O disco de vinil é considerado um marco na história do entretenimento musical, ajudando a criar novos hábitos, seja entre os ouvintes ou entre os produtores musicais.

O vinil foi desenvolvido em meados da década de 1940, permanecendo popular em todo o mundo até o surgimento do CD e de outras mídias mais avançadas.

Também chamado de LP (abreviação de Long Play), para reproduzir um disco de vinil é necessário um “toca disco” ou “vitrola”, como também é conhecido.

Atualmente, o disco de vinil voltou a se tornar popular, não pela sua praticidade (visto que os CD’s apresentam superior qualidade sonora, por exemplo), mas pela peculiaridade que o caracteriza.

Os vinis ressurgiram não com a mesma força comercial de outrora, mas como um objeto retrô, destinado principalmente para os verdadeiros amantes da música e desta clássica mídia.

Origem do Dia do Disco

Ataulfo Alves: compositor e cantor, nascido em Miraí – Minas Gerais (foto em: https://www.ebiografia.com/ataulfo_alves/)

A comemoração do Dia do Disco de Vinil surgiu em homenagem ao músico Ataulfo Alves, que morreu em 20 de abril de 1968.

Dez anos depois, em 1978, no Rio de Janeiro, os saudosistas e colecionadores de discos decidiram dedicar esta data para celebrar a sua paixão pelo vinil.
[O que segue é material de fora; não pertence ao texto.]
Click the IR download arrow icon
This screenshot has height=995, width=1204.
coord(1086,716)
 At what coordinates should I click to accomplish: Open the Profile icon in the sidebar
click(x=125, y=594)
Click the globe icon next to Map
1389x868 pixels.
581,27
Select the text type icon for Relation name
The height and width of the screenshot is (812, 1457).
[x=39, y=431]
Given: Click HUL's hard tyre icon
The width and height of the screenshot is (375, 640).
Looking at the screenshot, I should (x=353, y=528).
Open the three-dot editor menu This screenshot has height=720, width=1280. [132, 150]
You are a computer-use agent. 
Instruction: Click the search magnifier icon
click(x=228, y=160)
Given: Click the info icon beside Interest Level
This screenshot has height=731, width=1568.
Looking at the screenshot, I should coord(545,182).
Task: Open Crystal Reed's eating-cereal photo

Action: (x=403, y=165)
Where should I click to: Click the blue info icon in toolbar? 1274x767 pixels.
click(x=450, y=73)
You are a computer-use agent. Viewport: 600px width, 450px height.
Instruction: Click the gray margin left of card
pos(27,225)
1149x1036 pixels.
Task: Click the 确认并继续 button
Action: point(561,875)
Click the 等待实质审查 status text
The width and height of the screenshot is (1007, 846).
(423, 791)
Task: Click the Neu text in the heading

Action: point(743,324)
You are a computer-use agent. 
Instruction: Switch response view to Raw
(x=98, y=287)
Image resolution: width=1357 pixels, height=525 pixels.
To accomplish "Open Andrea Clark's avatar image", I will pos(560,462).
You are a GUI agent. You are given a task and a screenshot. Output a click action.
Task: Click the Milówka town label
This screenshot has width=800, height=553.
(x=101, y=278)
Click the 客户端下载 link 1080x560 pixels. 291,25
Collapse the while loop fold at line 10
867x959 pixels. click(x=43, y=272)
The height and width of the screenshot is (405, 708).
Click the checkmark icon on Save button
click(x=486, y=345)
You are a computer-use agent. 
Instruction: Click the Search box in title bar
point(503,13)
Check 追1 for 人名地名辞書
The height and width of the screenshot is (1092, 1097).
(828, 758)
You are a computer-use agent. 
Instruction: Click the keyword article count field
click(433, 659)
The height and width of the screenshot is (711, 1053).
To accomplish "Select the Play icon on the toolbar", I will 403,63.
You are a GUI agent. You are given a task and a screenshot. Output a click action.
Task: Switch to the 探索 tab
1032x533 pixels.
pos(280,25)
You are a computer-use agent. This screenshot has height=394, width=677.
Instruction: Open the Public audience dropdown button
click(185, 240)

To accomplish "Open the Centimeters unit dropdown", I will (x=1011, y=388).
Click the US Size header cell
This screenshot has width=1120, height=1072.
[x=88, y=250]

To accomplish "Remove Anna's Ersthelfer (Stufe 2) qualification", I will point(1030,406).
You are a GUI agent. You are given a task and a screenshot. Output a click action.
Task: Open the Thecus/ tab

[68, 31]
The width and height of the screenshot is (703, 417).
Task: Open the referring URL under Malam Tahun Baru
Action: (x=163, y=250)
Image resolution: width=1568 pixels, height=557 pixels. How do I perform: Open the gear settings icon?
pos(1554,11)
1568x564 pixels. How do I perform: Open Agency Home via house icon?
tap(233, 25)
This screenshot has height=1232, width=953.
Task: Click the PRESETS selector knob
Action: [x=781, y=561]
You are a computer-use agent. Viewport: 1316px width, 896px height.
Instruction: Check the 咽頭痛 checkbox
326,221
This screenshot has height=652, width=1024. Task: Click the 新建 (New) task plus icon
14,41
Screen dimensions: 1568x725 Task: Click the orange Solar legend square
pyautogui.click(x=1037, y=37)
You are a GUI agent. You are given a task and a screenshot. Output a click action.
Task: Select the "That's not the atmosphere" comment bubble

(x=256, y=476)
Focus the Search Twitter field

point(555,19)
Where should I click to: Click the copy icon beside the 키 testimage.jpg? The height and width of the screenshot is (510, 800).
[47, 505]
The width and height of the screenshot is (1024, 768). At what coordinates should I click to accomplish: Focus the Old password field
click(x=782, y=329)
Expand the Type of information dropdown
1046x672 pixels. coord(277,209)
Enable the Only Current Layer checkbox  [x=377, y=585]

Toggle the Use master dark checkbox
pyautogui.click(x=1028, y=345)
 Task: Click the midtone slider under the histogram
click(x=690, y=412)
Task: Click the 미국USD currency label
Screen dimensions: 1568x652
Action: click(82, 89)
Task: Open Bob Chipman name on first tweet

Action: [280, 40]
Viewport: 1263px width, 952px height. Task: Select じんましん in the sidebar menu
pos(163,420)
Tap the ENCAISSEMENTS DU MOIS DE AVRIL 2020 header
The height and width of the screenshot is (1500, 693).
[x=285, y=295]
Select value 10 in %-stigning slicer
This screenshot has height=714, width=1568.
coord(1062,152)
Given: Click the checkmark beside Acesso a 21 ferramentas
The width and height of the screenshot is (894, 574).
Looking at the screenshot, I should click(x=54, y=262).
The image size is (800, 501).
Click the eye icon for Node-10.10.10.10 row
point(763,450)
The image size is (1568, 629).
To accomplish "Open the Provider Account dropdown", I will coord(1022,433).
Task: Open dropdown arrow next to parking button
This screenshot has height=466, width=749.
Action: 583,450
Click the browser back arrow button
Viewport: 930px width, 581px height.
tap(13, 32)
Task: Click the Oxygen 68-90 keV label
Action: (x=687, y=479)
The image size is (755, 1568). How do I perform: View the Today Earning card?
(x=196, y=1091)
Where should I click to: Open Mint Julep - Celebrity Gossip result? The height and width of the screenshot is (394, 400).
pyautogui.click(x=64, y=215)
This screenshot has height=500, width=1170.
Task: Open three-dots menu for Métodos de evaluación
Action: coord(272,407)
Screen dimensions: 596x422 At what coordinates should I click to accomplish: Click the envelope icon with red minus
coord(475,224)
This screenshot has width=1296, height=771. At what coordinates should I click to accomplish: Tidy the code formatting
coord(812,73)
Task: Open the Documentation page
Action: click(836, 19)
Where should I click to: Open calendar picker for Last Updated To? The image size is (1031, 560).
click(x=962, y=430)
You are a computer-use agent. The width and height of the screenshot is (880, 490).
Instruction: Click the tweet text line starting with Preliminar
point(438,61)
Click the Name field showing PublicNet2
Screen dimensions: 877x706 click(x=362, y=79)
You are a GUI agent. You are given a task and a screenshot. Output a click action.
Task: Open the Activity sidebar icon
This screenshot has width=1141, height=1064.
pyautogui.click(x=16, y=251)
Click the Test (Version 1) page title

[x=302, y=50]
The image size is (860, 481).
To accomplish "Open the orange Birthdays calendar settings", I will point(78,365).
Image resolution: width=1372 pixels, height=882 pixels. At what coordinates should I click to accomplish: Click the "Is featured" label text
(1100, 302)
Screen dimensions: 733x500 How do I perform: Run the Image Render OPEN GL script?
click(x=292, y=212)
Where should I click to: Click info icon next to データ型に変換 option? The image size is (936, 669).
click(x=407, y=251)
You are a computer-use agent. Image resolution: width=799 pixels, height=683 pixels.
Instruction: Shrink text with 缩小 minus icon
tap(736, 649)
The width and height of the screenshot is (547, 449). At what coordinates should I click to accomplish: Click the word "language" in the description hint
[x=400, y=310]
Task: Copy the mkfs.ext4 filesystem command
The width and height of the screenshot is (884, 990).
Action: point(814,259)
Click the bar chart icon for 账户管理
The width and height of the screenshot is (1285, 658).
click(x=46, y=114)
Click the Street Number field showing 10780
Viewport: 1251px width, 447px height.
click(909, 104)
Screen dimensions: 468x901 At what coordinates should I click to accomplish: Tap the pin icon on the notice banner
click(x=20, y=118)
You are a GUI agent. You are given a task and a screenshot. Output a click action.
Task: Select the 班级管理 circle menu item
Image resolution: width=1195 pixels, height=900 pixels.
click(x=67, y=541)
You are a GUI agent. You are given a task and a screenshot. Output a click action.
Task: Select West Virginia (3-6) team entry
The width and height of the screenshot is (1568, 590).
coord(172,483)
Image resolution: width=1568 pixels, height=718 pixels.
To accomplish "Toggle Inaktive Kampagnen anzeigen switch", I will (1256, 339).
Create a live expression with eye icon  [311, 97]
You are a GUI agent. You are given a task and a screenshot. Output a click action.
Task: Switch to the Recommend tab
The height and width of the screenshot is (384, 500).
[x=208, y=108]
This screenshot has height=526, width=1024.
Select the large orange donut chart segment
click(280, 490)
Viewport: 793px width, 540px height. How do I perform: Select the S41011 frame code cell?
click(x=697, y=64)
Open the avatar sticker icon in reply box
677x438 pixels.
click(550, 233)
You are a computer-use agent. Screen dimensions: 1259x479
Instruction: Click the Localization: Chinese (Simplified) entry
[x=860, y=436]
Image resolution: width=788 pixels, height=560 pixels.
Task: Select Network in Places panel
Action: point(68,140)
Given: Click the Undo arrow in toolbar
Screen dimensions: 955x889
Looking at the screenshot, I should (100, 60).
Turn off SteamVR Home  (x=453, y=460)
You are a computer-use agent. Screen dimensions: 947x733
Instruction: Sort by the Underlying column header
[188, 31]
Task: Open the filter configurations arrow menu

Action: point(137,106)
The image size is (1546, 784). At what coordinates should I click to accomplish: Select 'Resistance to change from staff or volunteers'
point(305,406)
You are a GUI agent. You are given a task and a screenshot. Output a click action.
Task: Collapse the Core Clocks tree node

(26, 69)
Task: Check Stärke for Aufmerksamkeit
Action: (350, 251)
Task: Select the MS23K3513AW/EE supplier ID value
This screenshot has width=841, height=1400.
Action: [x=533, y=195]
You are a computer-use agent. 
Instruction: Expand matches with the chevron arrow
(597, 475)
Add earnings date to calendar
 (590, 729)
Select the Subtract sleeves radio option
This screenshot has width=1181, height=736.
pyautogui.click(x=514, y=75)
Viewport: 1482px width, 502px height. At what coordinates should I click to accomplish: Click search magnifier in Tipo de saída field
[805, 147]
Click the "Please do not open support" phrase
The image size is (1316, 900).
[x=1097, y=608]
Biografia de Ataulfo Alves

Nascido numa fazenda mineira, filho de pai violeiro, foi para o Rio de Janeiro por acaso, onde trabalhou, entre outras coisas, como farmacêutico. No fim dos anos 20 passou a se envolver com blocos de carnaval e artistas de rádio. Logo em seguida teve sambas gravados por Almirante (“Sexta-feira”) e Carmen Miranda (“Tempo Perdido”), o que lhe assegurou o sucesso. Compunha sambas-canção e marchas de carnaval para os maiores cantores do Brasil, como Carlos Galhardo (“Quanta Tristeza”, com André Filho), Silvio Caldas (“Saudade Dela”) e Orlando Silva (“Errei, Erramos”). Em 1941 estreou como intérprete na gravação de “Leva, Meu Samba” e “Alegria na Casa de Pobre” (com Abel Neto). No ano seguinte gravou “Ai, que Saudades da Amélia” (com Mário Lago), um de seus maiores sucessos, ao lado de “Na Cadência do Samba”, “Laranja Madura”, “Fim de Comédia”, “Vai, Mas Vai Mesmo” e “Mulata Assanhada”. Em 1961 foi para a Europa, numa turnê de divulgação da música brasileira, e em 1966 representou o Brasil no I Festival de Arte Negra em Dacar, Senegal.